Avoid the status quo!
Faced with these dynamics, fueled for eight years by the ambiguity of the messages, what should the N’Djamena summit propose for a way out of the crisis? Reaffirming the unity and solidarity among allies and finding an end to the conflict seems the way forward.
The solidarity and success of the allies requires first of all the improvement of the national and regional security environment. For many years, this has been the field of interference by regional powers and especially mafia activities, much less mentioned, but also formidable.
To avoid deficiencies and attempts at separate settlements, a measure of high symbolic value should be taken quickly. So it would be important to stop soliciting the services of individuals perceived as pillars of a fifth column linked to trafficking and terrorism. These pyromaniac firefighters are known in the Sahel as “those who steal with thieves and investigate with the police”.
Some are suspected of double play during the assassinations of the Algerian consul general in Gao, Boualem Saies and French journalists Ghislaine Dupont and Claude Vernon, to name just the three victims. Involving them in the management of the conflict is tantamount to asking them to kill their goose that lays the golden eggs. To move away from it would clean up an environment already perverted by corruption that paralyzes good local and international intentions.
Every war must end!
Strengthening the image of the G 5 Sahel and of France will facilitate the way out of the crisis. By discernment, states will agree to end a war, and to end it together. A war where armies fight on two fronts. That of terrorist groups and their international allies sometimes, curiously, close to certain local governments.
The second front, that of bad governance, which is more pernicious, is firmly rooted. Its fuel, corruption, remains endemic and unpunished. This corruption and the carelessness which lubricates it increase every day more the number of discontented including in the armies. And the ranks of the rebellions are increasing.

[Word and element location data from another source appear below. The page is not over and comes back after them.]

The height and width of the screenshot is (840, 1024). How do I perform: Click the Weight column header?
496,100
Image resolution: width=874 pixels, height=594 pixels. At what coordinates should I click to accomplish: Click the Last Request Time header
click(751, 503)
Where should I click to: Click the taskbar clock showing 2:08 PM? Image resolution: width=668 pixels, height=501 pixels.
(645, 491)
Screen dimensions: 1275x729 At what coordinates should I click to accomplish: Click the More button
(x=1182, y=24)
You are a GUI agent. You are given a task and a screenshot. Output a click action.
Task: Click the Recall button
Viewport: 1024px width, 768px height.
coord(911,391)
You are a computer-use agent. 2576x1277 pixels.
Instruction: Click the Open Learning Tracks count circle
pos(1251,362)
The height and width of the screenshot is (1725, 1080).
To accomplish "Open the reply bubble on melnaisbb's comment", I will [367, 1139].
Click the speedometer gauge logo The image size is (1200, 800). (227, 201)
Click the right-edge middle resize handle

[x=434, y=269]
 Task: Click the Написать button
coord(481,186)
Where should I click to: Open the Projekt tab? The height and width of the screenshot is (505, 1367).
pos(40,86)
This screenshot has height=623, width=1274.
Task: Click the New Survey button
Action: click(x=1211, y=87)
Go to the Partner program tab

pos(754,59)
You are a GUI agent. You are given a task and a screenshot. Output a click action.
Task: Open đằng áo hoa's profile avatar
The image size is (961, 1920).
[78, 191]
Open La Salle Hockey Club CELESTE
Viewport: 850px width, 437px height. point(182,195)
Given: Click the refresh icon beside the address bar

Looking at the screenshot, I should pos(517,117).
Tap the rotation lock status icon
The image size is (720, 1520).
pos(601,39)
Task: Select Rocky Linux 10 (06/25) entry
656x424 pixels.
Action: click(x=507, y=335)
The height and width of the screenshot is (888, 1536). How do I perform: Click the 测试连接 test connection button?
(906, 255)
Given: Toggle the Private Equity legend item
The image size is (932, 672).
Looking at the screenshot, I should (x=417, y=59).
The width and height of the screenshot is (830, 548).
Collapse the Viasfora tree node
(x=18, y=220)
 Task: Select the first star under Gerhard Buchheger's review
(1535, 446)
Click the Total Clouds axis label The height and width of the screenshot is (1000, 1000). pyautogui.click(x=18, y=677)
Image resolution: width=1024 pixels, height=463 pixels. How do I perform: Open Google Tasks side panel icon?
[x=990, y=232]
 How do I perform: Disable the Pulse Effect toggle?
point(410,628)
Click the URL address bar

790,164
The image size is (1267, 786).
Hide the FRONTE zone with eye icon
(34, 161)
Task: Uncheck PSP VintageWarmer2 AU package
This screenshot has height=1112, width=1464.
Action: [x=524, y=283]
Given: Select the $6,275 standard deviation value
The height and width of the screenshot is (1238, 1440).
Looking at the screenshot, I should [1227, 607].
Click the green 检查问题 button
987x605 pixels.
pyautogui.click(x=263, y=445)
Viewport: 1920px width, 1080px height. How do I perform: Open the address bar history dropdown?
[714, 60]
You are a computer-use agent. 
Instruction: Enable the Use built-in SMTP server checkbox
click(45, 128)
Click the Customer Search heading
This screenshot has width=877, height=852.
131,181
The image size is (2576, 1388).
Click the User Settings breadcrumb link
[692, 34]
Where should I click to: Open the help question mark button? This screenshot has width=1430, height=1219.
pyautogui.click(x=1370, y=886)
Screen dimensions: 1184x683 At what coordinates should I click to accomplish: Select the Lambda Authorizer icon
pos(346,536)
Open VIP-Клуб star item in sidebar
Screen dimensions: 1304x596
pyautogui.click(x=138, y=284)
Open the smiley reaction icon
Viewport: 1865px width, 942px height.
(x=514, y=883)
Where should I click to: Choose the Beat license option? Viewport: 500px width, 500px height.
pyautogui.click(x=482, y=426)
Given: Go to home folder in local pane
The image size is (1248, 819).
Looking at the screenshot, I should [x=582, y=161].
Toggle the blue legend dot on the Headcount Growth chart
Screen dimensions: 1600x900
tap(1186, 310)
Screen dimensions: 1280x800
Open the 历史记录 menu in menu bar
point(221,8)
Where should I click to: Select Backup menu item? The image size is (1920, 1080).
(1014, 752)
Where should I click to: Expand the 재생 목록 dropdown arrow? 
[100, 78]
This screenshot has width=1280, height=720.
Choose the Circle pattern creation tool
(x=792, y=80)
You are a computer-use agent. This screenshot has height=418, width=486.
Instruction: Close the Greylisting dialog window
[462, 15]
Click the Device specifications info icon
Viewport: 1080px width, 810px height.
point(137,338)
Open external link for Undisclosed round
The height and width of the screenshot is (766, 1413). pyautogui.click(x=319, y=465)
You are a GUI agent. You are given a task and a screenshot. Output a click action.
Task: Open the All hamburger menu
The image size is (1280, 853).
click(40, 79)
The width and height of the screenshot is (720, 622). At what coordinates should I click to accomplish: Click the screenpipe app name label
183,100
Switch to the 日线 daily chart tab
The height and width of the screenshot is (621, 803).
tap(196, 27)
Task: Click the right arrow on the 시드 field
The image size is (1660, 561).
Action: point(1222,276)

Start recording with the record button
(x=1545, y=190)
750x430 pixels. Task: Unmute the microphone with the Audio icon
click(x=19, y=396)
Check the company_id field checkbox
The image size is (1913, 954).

With these sanitation measures, the populations and the security forces will feel more concerned by the conflict. The need to put an end to it in a credible manner will prevail over official declarations that are difficult to honor although often announced as imminent, such as the deployment in Mali of forces from ECOWAS and the African Union.
This cannot be done without significant funding, four-fifths of which are currently being provided by the European Union and the United States. The recurring statements, suggesting the contrary, can lure the troops on the front line but boost the morale of the terrorists.
Ending the war in Mali must be prepared with insight and as one general said, “the goal of war is not the prolongation of indecision.” Negotiating with the jihadists remains an option often mentioned or even already engaged.
However, as in Algeria, Afghanistan, Somalia, Chechnya and Yemen, when it comes to talks, terrorists usually have just one item on the agenda: It’s all or nothing. In Mali, where several rebel groups operate, the situation could be more nuanced.
In N’Djamena, for the G5 Sahel and France, barring any mishap, an exit deadline is already available: the end of the Transition in 2022. It would be wise to do everything so that this year, the Bamako’s future power, freed from the burden of a ten-year-old conflict, can begin the work of reconciliation. And that friendly countries, in particular France, which deploys thousands of soldiers and other allies there, preserve their image and engage in the reconstruction of the peaceful Sahel.